Uploading with SDK is the fastest way if you have many files. It uses sessions under the hood. That means, you create a session and then upload files to this session. Each session has an ID and you can check its status. The upload starts when you close a session. If you leave a session open, it expires after 24 hours.

After your files are uploaded, it can take a while for them to be listed in deepset Cloud. This means that if you deployed a pipeline, you may need to wait a while for it to run on the newly uploaded files.

You can use the CLI or the SDK Python methods to upload your files.

Folder Structure

You don't need to follow any specific folder structure. If your folder contains files with the same name, all these files are uploaded, by default. You can set the --write-mode to overwrite the files, keep them all, or fail the upload. For more information, see CLI examples and SDK examples.

Upload Files

Upload text files:

By default it is allowed to upload .txt and .pdf files. See below to upload different file types.

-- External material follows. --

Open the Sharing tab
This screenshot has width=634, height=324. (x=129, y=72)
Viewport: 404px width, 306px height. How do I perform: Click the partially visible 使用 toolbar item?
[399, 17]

  1. Log in to the sdk: deepset-cloud login (MacOS and Linux) or python -m deepset_cloud_sdk.cli login (Windows).
  2. When prompted, paste your deepset Cloud API key.
  3. Type the name of the deepset Cloud workspace you want to set as default for all operations.
  4. Choose if you want to use the CLI or a Python script to upload:

    • To upload files from a folder using CLI, run: deepset-cloud upload <path to the upload folder> (MacOS and Linux) or python -m deepset_cloud_sdk.cli upload <path to the upload folder> (On Windows)
    • To upload files from a folder using a Python script, create the script and run it. Here's an example you can use:
    from pathlib import Path
    from deepset_cloud_sdk.workflows.sync_client.files import upload
    
    ## Uploads all txt and pdf files from a given path
    upload(
    paths=[Path("<your_path_to_the_upload_folder>")],
    blocking=True,  # waits until the files are displayed in deepset Cloud,
                    # this may take a couple of minutes
    timeout_s=300,  # the timeout for the `blocking` parameter in number of seconds
    show_progress=True,  # shows the progress bar
    recursive=True,  # uploads text files from all subfolders as well
    )
    

Upload other file types

Deepset Cloud currently supports uploading : .csv, .docx, .html, .json, .md, .txt, .pdf, .pptx, .xlsx and .xml.

```python
from pathlib import Path
from deepset_cloud_sdk.workflows.sync_client.files import upload

## Uploads supported files from a given path
upload(
paths=[Path("<your_path_to_the_upload_folder>")],
blocking=True,
timeout_s=300,
show_progress=True,
recursive=True,
desired_file_types=[ # list of desired file types to upload
    ".csv", ".docx", ".html", ".json", ".md", ".txt", ".pdf", ".pptx", ".xlsx", ".xml"
]
)
```

For more examples, see CLI examples and SDK examples.

Metadata

To add metadata to your files, create one metadata file for each file you upload. The metadata file must be a JSON with the same name as the file whose metadata it contains and the extension meta.json.

For example, if you're uploading a file called example.txt, the metadata file should be called example.txt.meta.json. If you're uploading a file called example.pdf, the metadata file should be example.pdf.meta.json.

The format your metadata in your metadata files should follow is: {"meta_key1": "value1", "meta_key2": "value2"}. See the example metadata file.